[[ Dataset entries, beginning ]]

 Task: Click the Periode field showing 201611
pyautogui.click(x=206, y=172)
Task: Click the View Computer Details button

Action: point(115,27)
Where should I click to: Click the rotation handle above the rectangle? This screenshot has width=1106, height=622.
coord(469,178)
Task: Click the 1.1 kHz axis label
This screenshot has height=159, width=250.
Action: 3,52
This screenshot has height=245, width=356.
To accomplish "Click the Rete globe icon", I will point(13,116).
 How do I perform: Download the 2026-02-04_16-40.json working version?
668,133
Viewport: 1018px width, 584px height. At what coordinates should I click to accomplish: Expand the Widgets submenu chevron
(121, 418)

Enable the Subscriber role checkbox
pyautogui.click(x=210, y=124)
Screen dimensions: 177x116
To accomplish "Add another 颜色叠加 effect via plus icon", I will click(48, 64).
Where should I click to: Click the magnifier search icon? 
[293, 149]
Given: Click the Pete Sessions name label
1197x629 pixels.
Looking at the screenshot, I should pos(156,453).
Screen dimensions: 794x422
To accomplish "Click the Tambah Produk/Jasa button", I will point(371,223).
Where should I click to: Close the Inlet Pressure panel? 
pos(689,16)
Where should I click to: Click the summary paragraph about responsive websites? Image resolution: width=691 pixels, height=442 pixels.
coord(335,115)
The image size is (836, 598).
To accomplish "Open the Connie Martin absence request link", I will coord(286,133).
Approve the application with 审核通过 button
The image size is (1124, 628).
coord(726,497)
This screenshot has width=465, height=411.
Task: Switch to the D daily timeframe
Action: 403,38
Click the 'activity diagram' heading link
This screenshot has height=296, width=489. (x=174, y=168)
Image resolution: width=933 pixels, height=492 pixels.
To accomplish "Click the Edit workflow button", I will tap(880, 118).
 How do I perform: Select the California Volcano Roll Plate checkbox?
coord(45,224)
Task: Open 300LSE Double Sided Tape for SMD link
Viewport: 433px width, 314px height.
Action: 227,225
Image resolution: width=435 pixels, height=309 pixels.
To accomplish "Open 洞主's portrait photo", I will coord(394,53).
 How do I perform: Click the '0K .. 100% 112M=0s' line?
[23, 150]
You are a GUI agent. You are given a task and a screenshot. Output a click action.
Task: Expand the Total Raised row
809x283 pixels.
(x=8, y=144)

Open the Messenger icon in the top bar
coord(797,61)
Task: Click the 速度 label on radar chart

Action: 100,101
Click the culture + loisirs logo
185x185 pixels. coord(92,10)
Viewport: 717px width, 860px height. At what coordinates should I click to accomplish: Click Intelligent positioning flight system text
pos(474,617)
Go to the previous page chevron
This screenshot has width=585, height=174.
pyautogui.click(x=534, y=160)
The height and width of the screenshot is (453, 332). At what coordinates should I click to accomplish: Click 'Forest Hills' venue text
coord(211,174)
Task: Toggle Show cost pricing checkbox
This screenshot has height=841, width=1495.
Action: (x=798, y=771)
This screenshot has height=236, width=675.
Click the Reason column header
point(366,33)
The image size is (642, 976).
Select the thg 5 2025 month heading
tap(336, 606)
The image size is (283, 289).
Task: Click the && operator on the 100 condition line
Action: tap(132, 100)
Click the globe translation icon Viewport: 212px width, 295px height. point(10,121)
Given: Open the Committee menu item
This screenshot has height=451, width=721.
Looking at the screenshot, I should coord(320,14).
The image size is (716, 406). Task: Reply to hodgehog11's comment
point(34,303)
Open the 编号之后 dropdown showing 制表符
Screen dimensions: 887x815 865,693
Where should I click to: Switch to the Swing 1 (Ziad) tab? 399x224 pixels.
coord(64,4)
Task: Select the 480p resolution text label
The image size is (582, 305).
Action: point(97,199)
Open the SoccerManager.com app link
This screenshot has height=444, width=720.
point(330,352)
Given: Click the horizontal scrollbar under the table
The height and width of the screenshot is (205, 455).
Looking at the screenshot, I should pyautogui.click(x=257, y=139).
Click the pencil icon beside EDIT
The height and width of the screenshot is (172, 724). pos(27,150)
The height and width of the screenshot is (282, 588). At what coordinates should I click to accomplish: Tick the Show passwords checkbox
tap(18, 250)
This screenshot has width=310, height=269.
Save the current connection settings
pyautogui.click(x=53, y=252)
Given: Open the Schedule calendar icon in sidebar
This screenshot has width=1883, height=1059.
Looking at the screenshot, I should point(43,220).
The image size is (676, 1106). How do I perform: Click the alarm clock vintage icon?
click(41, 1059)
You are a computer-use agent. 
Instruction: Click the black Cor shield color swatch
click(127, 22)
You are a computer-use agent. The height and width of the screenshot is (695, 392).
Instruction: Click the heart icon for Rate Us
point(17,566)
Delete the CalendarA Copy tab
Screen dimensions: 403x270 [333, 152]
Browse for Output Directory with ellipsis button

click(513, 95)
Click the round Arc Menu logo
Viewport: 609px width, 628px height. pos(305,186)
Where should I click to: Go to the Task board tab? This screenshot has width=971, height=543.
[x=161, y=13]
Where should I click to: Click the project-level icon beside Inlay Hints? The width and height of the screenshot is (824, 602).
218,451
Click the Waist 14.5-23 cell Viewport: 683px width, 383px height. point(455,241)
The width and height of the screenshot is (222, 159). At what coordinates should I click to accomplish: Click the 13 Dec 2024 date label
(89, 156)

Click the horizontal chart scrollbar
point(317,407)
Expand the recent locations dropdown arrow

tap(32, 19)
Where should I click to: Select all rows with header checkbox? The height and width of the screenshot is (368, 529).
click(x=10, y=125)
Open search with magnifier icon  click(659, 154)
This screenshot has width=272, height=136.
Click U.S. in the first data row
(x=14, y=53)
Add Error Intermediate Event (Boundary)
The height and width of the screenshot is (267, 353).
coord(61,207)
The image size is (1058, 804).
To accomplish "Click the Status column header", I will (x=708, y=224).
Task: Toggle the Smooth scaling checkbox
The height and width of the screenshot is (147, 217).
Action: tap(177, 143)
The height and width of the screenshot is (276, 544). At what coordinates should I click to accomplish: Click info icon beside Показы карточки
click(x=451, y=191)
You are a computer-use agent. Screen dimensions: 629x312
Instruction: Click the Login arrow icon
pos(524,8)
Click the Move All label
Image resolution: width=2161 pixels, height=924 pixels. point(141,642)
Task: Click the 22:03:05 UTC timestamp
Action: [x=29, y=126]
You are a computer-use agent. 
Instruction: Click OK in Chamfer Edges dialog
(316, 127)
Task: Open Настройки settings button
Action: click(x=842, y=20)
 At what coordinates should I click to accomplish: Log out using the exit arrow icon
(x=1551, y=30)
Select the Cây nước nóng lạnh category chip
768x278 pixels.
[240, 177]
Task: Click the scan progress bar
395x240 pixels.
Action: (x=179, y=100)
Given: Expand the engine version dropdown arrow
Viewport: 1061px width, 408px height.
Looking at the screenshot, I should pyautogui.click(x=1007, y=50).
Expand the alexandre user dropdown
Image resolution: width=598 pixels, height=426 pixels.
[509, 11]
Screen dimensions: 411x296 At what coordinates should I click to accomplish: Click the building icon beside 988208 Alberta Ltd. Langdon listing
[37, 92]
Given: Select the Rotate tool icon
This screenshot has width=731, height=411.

[[ Dataset entries, end ]]

## The problem:
Lines containing the string "will" in the listing: say how many there are, giving only the number.

## Final answer:
7